**Provided information:**

==*==

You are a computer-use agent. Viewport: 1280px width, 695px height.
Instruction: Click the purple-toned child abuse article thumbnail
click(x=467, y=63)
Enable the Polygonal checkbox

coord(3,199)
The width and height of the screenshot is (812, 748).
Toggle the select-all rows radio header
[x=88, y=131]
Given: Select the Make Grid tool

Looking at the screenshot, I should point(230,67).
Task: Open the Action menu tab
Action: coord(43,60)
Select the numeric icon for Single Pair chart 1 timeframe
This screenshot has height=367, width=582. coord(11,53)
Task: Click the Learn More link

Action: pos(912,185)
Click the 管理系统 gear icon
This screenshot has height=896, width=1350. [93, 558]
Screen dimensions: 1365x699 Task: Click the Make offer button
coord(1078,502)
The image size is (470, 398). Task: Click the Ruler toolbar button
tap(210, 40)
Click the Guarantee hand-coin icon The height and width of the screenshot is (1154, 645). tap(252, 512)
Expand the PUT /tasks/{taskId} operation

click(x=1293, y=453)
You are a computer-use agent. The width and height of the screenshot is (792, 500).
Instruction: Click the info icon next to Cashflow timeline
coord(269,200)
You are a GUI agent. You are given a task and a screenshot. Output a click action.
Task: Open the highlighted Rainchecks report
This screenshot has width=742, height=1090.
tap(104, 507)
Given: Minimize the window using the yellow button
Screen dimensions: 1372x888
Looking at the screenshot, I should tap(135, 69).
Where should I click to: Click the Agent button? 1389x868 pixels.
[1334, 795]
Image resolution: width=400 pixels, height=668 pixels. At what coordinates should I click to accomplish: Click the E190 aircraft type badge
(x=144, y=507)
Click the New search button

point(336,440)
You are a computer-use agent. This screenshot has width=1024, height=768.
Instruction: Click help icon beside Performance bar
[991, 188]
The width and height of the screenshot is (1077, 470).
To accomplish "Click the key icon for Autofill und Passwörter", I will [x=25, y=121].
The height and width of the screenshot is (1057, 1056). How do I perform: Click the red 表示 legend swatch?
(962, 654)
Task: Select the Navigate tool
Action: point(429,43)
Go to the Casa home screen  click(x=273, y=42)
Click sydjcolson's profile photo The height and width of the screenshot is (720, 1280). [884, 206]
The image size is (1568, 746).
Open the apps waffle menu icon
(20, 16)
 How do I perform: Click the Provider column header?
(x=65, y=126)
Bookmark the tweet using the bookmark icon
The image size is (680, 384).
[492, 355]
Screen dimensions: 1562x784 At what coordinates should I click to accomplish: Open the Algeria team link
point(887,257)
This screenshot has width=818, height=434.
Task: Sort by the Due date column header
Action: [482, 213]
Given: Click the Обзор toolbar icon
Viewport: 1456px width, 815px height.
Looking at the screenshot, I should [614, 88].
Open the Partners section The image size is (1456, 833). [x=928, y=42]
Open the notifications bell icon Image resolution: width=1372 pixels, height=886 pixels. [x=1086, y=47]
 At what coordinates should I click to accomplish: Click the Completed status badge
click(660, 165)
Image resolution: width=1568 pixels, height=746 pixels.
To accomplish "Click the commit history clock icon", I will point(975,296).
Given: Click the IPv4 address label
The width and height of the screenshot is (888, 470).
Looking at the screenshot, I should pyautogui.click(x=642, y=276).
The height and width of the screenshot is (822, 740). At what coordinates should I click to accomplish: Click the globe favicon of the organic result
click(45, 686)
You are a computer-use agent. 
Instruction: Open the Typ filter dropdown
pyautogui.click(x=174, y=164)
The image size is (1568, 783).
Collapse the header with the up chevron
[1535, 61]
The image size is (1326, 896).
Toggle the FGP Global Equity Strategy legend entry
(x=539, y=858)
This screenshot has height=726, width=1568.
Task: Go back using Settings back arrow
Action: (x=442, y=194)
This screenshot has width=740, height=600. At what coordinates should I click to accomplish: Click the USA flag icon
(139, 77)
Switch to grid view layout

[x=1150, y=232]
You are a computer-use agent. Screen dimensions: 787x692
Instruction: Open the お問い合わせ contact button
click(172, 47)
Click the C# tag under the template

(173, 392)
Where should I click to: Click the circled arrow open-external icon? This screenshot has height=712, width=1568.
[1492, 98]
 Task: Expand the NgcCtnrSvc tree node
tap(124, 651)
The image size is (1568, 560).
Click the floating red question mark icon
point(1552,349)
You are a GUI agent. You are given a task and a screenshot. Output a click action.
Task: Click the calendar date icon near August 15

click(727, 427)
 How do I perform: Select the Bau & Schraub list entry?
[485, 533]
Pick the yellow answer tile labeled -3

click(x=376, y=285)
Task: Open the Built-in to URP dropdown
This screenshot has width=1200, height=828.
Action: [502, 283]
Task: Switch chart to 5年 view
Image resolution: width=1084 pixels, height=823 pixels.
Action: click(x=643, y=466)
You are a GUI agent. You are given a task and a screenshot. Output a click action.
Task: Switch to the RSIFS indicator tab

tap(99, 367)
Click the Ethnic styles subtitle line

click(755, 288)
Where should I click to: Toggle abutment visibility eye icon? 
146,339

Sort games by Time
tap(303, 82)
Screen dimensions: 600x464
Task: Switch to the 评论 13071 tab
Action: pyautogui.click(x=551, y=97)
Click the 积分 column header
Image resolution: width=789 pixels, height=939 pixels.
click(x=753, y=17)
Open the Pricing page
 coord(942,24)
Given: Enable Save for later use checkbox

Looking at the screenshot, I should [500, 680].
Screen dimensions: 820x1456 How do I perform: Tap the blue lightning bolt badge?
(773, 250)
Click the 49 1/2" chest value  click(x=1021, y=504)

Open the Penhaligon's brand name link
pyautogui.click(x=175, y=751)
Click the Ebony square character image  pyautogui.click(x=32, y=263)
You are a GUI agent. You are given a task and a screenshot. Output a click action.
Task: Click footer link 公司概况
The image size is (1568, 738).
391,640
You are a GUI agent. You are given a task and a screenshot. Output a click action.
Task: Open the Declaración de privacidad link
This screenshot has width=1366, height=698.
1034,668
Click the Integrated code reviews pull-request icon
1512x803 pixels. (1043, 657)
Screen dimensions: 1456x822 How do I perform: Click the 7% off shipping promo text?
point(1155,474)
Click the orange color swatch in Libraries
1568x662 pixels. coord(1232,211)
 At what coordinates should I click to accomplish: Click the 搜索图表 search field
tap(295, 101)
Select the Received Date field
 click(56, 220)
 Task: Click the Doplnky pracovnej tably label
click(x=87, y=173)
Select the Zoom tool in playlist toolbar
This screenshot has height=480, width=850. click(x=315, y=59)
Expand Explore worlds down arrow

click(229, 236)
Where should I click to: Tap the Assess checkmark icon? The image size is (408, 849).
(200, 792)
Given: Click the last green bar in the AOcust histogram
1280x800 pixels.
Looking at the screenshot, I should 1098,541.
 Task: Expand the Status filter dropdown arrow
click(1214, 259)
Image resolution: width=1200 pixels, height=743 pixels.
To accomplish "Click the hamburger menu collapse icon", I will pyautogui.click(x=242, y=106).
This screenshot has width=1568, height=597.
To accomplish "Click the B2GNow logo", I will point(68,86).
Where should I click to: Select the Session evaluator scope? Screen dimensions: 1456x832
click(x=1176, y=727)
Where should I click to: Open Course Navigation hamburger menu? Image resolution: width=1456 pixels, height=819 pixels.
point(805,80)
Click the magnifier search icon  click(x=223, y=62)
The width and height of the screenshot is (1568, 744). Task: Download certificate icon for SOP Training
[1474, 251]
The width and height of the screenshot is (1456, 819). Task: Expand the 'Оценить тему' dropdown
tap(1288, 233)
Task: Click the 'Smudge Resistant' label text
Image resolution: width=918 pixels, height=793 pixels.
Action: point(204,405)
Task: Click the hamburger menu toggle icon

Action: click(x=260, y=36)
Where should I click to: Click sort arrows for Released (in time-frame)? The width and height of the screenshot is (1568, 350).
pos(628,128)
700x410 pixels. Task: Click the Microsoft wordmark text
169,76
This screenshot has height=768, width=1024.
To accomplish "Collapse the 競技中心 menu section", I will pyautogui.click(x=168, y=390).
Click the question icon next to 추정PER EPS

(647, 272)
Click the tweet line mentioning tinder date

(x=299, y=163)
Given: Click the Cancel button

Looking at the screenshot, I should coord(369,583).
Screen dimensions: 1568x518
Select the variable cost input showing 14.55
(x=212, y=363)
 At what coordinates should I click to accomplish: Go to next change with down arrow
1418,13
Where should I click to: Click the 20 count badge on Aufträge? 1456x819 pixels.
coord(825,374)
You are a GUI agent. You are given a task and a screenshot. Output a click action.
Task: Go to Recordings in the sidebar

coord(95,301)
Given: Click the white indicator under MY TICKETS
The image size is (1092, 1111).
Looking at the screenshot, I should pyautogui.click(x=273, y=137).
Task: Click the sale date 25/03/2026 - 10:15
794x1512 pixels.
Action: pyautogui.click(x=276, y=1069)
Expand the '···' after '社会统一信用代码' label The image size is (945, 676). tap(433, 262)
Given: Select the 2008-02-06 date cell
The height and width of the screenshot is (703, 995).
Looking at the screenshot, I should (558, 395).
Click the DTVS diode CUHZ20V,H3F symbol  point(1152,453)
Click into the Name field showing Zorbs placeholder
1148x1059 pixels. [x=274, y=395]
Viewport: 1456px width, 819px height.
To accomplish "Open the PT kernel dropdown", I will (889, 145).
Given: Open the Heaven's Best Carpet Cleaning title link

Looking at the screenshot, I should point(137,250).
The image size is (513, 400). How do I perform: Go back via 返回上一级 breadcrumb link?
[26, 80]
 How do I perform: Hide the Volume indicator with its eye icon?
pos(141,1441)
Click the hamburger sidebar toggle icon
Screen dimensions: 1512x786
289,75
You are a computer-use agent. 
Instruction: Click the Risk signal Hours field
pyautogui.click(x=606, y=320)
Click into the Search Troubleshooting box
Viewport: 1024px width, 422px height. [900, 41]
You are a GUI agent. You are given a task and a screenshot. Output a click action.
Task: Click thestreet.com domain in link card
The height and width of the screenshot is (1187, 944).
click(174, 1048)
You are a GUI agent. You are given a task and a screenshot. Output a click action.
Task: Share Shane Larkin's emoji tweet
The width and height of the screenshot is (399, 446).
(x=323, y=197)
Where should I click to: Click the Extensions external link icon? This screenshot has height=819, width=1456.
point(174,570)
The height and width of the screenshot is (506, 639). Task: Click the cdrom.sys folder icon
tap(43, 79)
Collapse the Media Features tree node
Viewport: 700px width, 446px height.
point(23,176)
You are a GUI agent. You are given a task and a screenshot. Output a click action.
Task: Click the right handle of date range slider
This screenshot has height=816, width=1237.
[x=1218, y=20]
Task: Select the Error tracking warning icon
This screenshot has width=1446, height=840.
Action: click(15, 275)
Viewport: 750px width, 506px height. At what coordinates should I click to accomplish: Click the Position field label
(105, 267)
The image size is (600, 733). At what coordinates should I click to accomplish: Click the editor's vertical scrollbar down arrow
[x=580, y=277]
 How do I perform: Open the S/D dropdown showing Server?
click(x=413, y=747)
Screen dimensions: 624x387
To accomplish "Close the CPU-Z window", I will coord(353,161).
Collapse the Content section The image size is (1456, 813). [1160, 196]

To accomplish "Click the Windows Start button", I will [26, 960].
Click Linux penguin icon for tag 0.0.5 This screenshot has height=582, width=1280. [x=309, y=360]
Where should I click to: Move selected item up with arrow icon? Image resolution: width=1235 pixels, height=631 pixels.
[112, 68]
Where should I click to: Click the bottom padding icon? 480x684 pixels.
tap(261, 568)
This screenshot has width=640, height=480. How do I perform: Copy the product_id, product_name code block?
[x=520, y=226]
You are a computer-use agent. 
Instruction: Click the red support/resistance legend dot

==*==

**Your task:** Recast the lines from the first line of the items through the line containing "tap(210, 40)", inclusive, as a JSON list of strings, one string per line. Leave out blank lines.

**Problem solution:**
[
  "You are a computer-use agent. Viewport: 1280px width, 695px height.",
  "Instruction: Click the purple-toned child abuse article thumbnail",
  "click(x=467, y=63)",
  "Enable the Polygonal checkbox",
  "coord(3,199)",
  "The width and height of the screenshot is (812, 748).",
  "Toggle the select-all rows radio header",
  "[x=88, y=131]",
  "Given: Select the Make Grid tool",
  "Looking at the screenshot, I should point(230,67).",
  "Task: Open the Action menu tab",
  "Action: coord(43,60)",
  "Select the numeric icon for Single Pair chart 1 timeframe",
  "This screenshot has height=367, width=582. coord(11,53)",
  "Task: Click the Learn More link",
  "Action: pos(912,185)",
  "Click the 管理系统 gear icon",
  "This screenshot has height=896, width=1350. [93, 558]",
  "Screen dimensions: 1365x699 Task: Click the Make offer button",
  "coord(1078,502)",
  "The image size is (470, 398). Task: Click the Ruler toolbar button",
  "tap(210, 40)"
]